◆ WORK INSTRUCTIONS: Report each line below that carries the word "Task".

*** DATA UNDER STUDY Section Begins ***

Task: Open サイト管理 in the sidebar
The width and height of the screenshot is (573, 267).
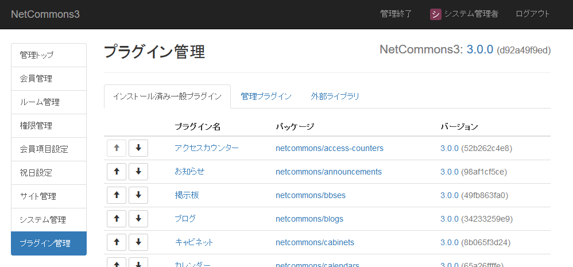Action: point(49,196)

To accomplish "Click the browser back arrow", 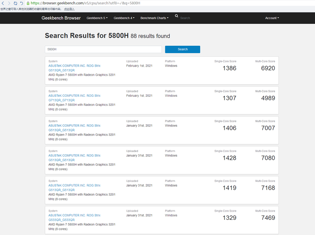I will point(3,3).
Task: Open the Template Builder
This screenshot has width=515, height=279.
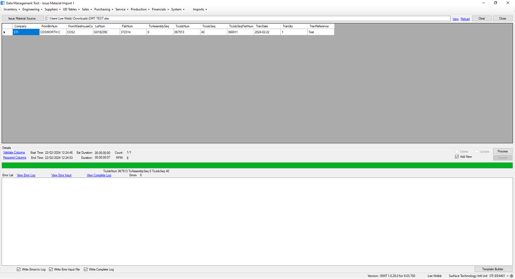Action: [493, 269]
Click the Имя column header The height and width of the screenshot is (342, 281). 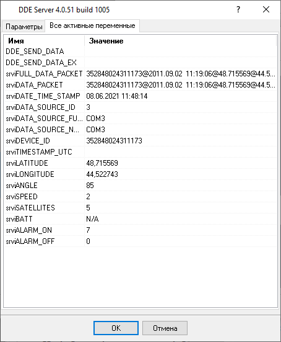(44, 41)
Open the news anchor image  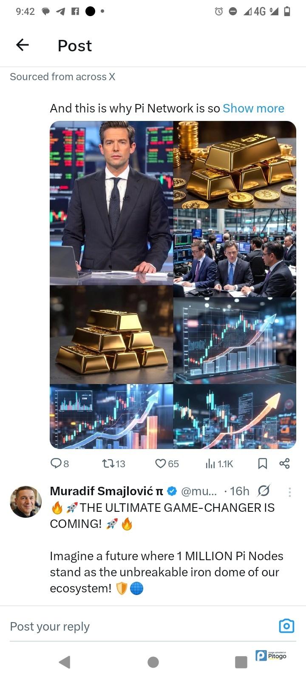point(111,203)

*** DATA UNDER STUDY Section Ends ***

◆ RESULT OF THIS EXERCISE:
Task: Open サイト管理 in the sidebar
Task: Open the Template Builder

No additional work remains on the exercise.